**READING PASSAGE:**
Eeshwar starts heating Ilamparuthi's mobile phone in a microwave oven and orchestrating a gas leak with the intention of killing him, but when he eventually learns that Ilamparuthi had helped Aathika by driving her to the hospital, where she gave birth, he realises his mistake and switches off the main power supply for the house, averting a major disaster. At the hospital, Eshwar and Ilamparuthi – who has reunited with his family – apologise to each other for what had happened and agree they could have adjusted and handled the parking issue in a matured manner.

Sometime later, both families have vacated the duplex. A broker allows a couple to rent either floor, with one condition being that they must not own a car, to which they agree.

== Production ==
Parking, the directorial debut of Ramkumar Balakrishnan, was announced to the media in June 2023. By that time it was close to wrapping. Ramkumar said the film was inspired by his and his friends experiences with parking trouble. M. S. Bhaskar was cast after the director was impressed with his performance in 8 Thottakkal (2017). To finalise the duplex that features in the film, the makers saw around 150 to 180 houses. Filming was completed in 35 working days; the film was primarily shot in Virugambakkam and Valasaravakkam, neighborhoods in Chennai, while a few scenes were shot at East Coast Road. The lead actors Harish Kalyan and Indhuja promoted the film by appearing as guests during the seventh season of Bigg Boss in late November 2023.

== Music ==

The music for the film was composed by Sam C. S.

Track listing
| No. | Title | Lyrics | Singers | Length |
|---|---|---|---|---|
| 1. | "Chella Kalliye" | Sam C. S. | Kapil Kapilan | 3:28 |
| 2. | "Neero" | Vishnu Edavan | Abhijith Rao | 2:40 |
| 3. | "Yevan Nallavan" | Sam C. S. | Sam C. S. | 2:22 |
| 4. | "Parking Theme" (Instrumental) | — | — | 1:40 |
| Total length: |  |  |  | 10:10 |

== Release ==
=== Theatrical ===
Parking was theatrically released on 1 December 2023.

**RECORD EXCERPTS:**

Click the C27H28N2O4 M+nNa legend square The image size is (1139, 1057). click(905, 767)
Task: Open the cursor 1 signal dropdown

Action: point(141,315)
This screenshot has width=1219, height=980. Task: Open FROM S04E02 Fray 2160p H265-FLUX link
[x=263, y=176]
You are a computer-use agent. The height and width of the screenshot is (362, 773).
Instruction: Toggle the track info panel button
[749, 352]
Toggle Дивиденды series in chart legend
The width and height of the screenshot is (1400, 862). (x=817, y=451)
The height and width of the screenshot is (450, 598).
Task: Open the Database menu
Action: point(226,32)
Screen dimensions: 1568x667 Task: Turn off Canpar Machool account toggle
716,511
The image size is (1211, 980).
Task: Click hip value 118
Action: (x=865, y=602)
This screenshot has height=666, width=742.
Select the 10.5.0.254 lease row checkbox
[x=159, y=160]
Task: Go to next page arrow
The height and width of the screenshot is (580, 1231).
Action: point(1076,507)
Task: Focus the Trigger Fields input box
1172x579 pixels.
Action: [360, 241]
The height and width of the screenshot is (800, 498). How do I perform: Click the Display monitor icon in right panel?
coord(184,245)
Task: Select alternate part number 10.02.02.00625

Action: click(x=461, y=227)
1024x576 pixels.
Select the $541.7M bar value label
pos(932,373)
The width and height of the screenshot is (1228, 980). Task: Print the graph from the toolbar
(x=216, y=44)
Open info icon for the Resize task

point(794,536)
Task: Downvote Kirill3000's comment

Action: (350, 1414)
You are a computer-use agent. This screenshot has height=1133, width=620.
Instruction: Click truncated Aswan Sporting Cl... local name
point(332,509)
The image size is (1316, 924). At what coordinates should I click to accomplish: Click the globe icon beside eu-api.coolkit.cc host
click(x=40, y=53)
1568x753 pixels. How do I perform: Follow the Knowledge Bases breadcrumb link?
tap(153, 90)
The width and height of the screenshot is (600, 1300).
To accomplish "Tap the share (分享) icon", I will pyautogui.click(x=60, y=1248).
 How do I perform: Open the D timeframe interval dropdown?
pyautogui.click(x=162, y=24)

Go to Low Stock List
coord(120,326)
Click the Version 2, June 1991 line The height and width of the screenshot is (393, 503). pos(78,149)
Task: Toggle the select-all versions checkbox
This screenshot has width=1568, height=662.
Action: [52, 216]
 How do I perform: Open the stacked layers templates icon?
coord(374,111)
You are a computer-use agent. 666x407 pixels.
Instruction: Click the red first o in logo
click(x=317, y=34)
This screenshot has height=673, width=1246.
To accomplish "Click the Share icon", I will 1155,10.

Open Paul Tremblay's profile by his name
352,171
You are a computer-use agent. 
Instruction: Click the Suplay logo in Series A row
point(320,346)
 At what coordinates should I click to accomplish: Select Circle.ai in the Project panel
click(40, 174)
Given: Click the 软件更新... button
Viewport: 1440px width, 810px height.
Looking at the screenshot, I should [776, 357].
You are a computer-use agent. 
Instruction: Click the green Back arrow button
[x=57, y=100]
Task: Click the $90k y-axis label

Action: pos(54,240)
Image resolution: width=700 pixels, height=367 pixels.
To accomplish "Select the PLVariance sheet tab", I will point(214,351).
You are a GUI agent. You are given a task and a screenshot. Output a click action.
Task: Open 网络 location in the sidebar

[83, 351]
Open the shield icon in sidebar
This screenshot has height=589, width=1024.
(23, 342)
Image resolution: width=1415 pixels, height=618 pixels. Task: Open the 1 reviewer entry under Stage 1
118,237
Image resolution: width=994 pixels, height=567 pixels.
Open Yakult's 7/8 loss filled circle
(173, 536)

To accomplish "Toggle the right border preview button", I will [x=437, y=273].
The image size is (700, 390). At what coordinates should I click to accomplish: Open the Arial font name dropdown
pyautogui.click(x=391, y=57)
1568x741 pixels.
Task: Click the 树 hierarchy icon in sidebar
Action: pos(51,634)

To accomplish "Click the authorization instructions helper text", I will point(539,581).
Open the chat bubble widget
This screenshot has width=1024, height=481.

**WORK ITEM:**
Using the text about the film Parking, answer the following:
(a) In how many working days was filming completed?
(b) Who composed the film's music?
(c) On what date was the film released in theaters?

**ANSWER SECTION:**
(a) 35 working days
(b) Sam C. S.
(c) 1 December 2023